The U.S. Small Business Administration took possession of its new Cape Girardeau office last week, but it will still be several weeks before a business development specialist can be hired to man it.
SBA officials were in Cape Girardeau Thursday to announce the news as well as promote a new law they say will provide new protections against overly burdensome regulations.
The SBA's Cape Girardeau office is in Southeast Missouri State University's new business innovation center on the first floor of the former First Baptist Church on Broadway.
"We've been serving the area from our St. Louis office," said Sam Jones, SBA's regional administrator. "But it's not time well spent driving back and forth to Cape Girardeau. We wanted to have someone here full time."
The SBA was also in the area to promote a law recently signed by Gov. Matt Blunt. According to the SBA, House Bill 576 strengthens Missouri's current regulatory flexibility laws by providing small businesses with judicial review of agency compliance with rule-making procedures.
Wendell Bailey, the SBA's regional advocate, said it also requires agencies to periodically review existing regulations that affect small businesses to ensure they are still necessary.
"Missouri's regulatory flexibility laws needed strengthening," Bailey said. "... It will be to the benefit of Missouri's small businesses and their employees."
Jones said the agency is looking within and without to find someone for the Cape Girardeau office. He said he hopes that person will be hired by the innovation center's Sept. 1 grand opening celebration.
But whomever they hire, Jones said, they want that person to be fully involved in the community, from joining bowling leagues to playing on softball teams.

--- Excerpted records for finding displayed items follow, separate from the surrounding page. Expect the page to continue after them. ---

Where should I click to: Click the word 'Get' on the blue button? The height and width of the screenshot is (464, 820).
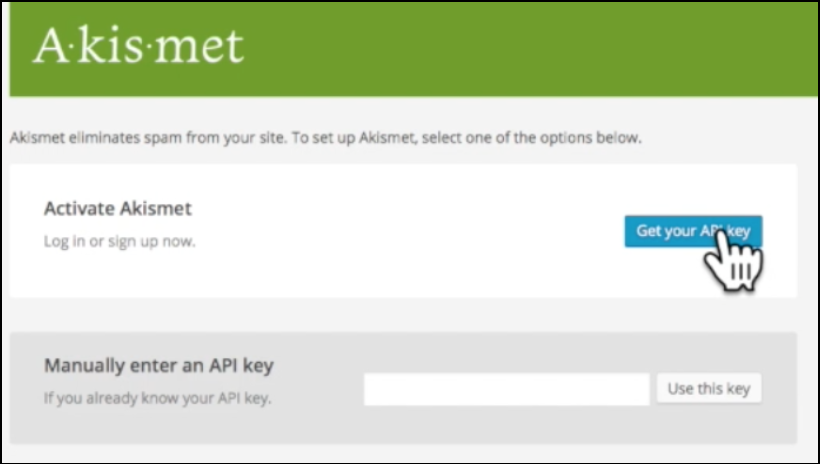coord(648,231)
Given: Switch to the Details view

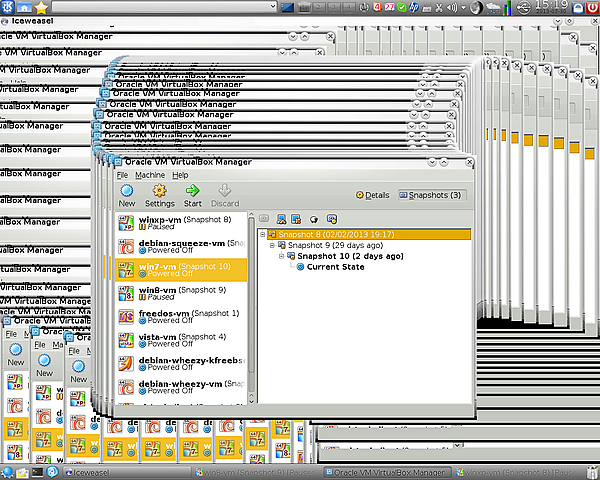Looking at the screenshot, I should tap(373, 195).
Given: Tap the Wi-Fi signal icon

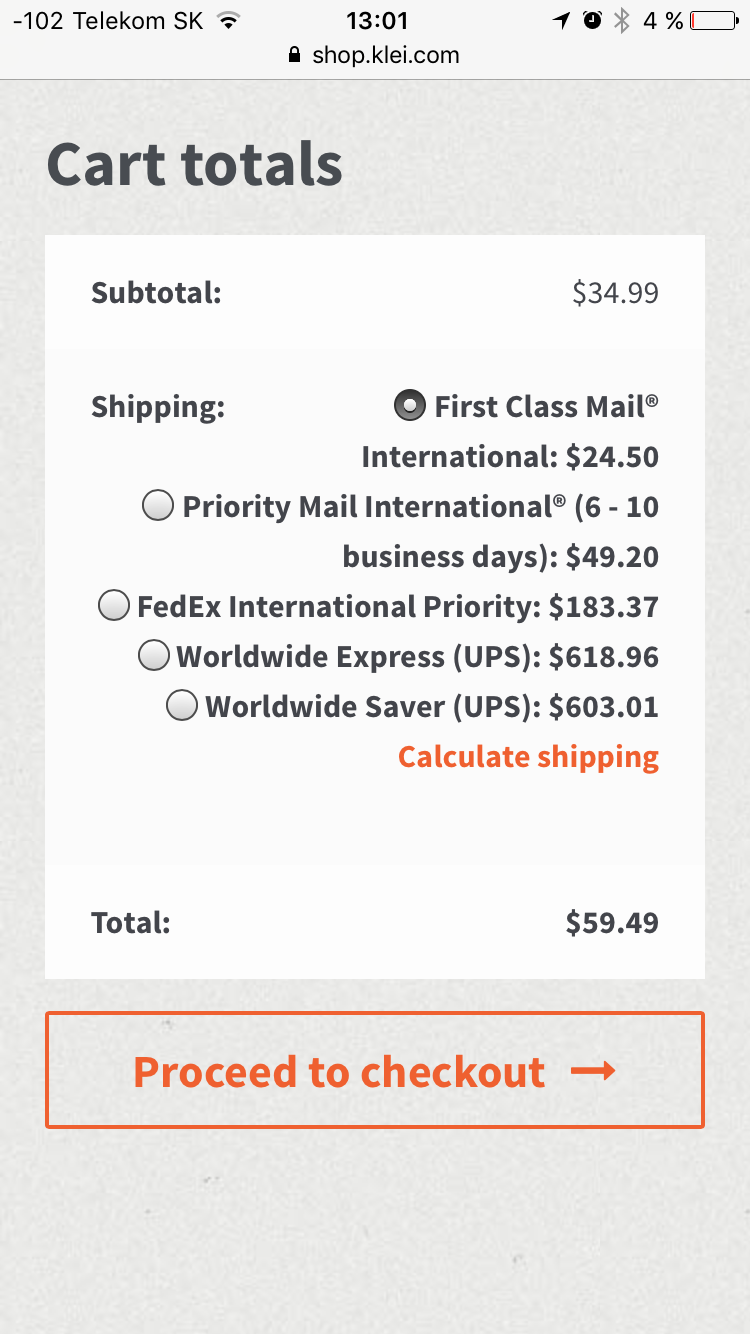Looking at the screenshot, I should (230, 20).
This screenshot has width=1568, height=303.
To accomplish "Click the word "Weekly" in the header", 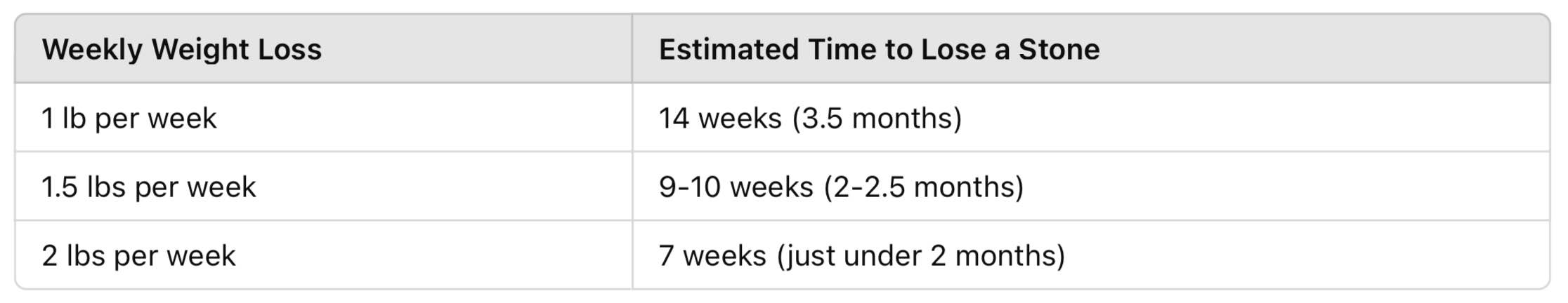I will point(92,50).
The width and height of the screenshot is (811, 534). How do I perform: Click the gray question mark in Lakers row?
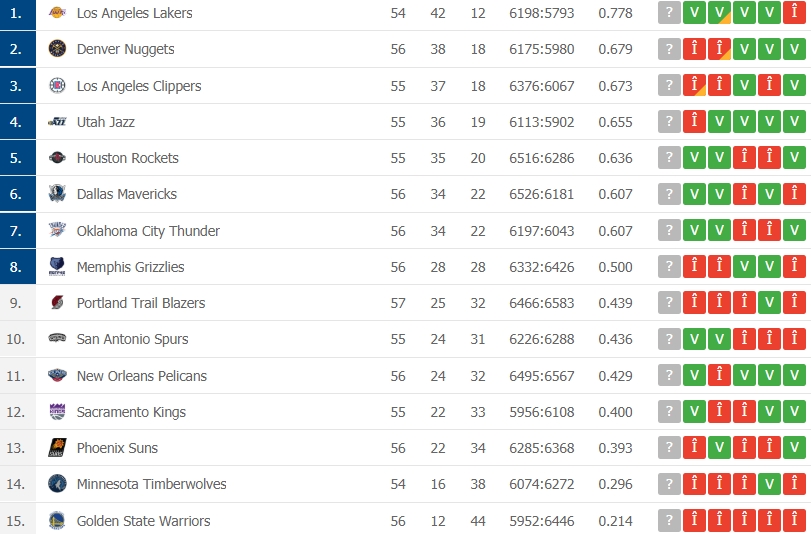(669, 13)
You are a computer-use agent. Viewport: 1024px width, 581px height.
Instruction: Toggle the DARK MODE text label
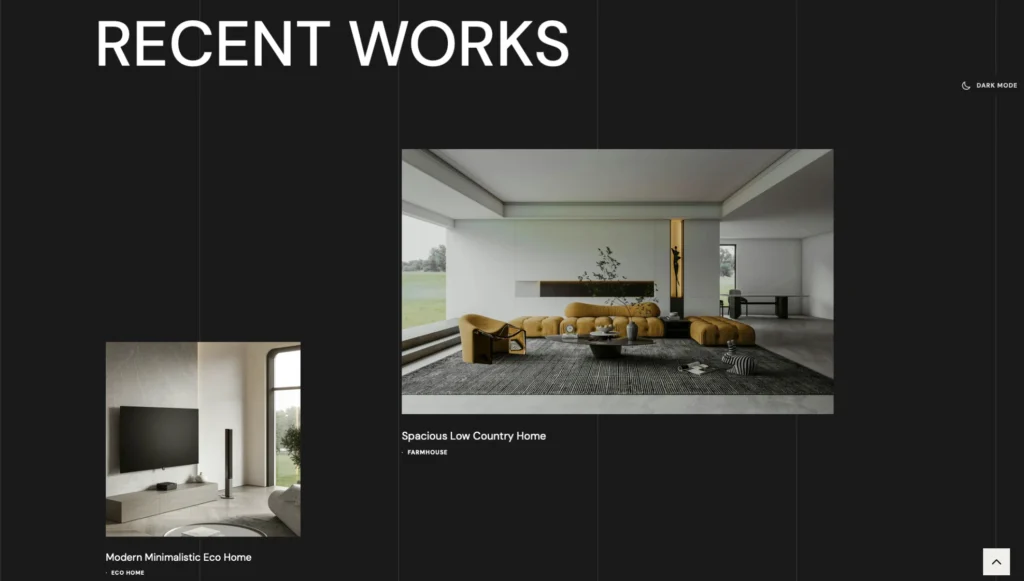click(x=996, y=86)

"We want someone who is part of the community, someone who knows the community," Jones said.
The SBA was created to aid, assist, counsel and protect the interests of small businesses and help them recover from natural disasters. It primarily does this by guaranteeing loans through local banks to nurture entrepreneurship.
Although those loans for Southeast Missouri would still be processed at the regional field office in St. Louis, a Cape Girardeau office would provide an outlet to liquidate and market those loans and facilitate the auctioning of local property.
From Oct. 1, 2004, to June 30, the SBA reported urban loans in Missouri of $638,797. Rural loans totaled $88,000.
The new law is based on model legislation developed by the SBA's Office of Advocacy. Similar to the federal Regulatory Flexibility Act, the model encourages entrepreneurial success by requiring state agencies to consider the impact of their regulations on small business before those regulations become final, Bailey said.